BRUSSELS: Europe’s foreign affairs threesome, Spain’s Javier Solana, Britain’s Chris Patten and Denmark’s Per Stig Moeller, are trying with fellow “quartet” members the United States, United Nations and Russia, to keep Middle East peace hopes alive, despite continuing violence and George Bush’s demand that the Palestinians must dump Yasser Arafat and undertake reforms that would challenge a stable democracy.

Confusingly, the EU’s “troika” has changed again since the quartet last convened. Solana and Patten, representing member states and the European Commission respectively, are familiar faces. Now they are joined by Moeller, foreign minister of Denmark, latest holder of the ever-rotating presidency.

In a year that has seen much agonising about Europe’s role in the world, few things are more frustrating than the complex division of powers in the realm of what the wonks call common foreign and security policy (CFSP). Very few Europeans outside Brussels have any idea how it works. Americans and others are simply baffled. It looks like staying that way.

Solana, Nato’s secretary-general during the Kosovo war, was a smart choice to be the EU’s first Mr CFSP. He answered Henry Kissinger’s question: “Who do I phone in Europe when there’s a crisis?” He still flaunts his twice-daily calls to Colin Powell. The problem is, no one in Washington listens to Powell any more. And Donald Rumsfeld doesn’t take calls from Brussels, even from Nato HQ.

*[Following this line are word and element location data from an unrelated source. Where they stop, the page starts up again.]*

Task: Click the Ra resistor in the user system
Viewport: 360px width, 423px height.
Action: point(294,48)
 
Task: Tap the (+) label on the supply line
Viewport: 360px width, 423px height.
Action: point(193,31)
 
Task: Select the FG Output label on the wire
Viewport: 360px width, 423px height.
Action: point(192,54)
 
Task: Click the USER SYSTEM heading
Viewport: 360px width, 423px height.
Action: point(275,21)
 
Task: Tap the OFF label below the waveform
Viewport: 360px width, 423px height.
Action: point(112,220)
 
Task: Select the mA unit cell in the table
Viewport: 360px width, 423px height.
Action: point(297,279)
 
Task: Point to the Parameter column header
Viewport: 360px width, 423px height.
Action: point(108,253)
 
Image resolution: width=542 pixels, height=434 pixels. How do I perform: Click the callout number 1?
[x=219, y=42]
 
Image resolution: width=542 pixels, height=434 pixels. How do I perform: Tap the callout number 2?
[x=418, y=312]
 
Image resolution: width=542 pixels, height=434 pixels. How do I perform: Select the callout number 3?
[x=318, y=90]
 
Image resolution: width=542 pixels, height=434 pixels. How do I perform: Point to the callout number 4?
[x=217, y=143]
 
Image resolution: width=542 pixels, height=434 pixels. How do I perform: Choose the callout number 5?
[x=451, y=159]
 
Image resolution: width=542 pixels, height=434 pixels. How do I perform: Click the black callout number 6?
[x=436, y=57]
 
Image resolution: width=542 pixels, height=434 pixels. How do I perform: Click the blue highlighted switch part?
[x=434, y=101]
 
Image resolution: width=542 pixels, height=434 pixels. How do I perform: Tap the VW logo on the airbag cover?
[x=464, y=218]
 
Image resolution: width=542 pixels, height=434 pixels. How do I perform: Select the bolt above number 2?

Patten is currently in better shape — at least in Europe — because his forthright and articulate views on American unilateralism, the international criminal court and Iraq have made him a hate figure in the Bush White House. But he is maintaining an uncharacteristically prudent silence on the Middle East, bypassing Arafat on a planned tour of the region and hoping that the commission — the world’s third largest aid donor — can help the EU to bankroll Palestinian reform and monitor elections that might, just, revive the peace process.

The EU’s massive clout in world trade and competition policy has no equivalent when it comes to traditional diplomacy, defence and power projection. Valery Giscard D’Estaing’s convention on the future of Europe started looking at this knotty question last week, though disagreements make radical changes problematical and member states, which still call the shots, unlikely to accept them anyway.

Patten is honest enough to insist, against his own institutional interest, that foreign policy must stay strictly with nation states. Chances are: a) that it will, and b) that Europe’s global role will not look much more coherent in the foreseeable future than it does now, however intolerably unassailable US power becomes.—Dawn/The Guardian News Service.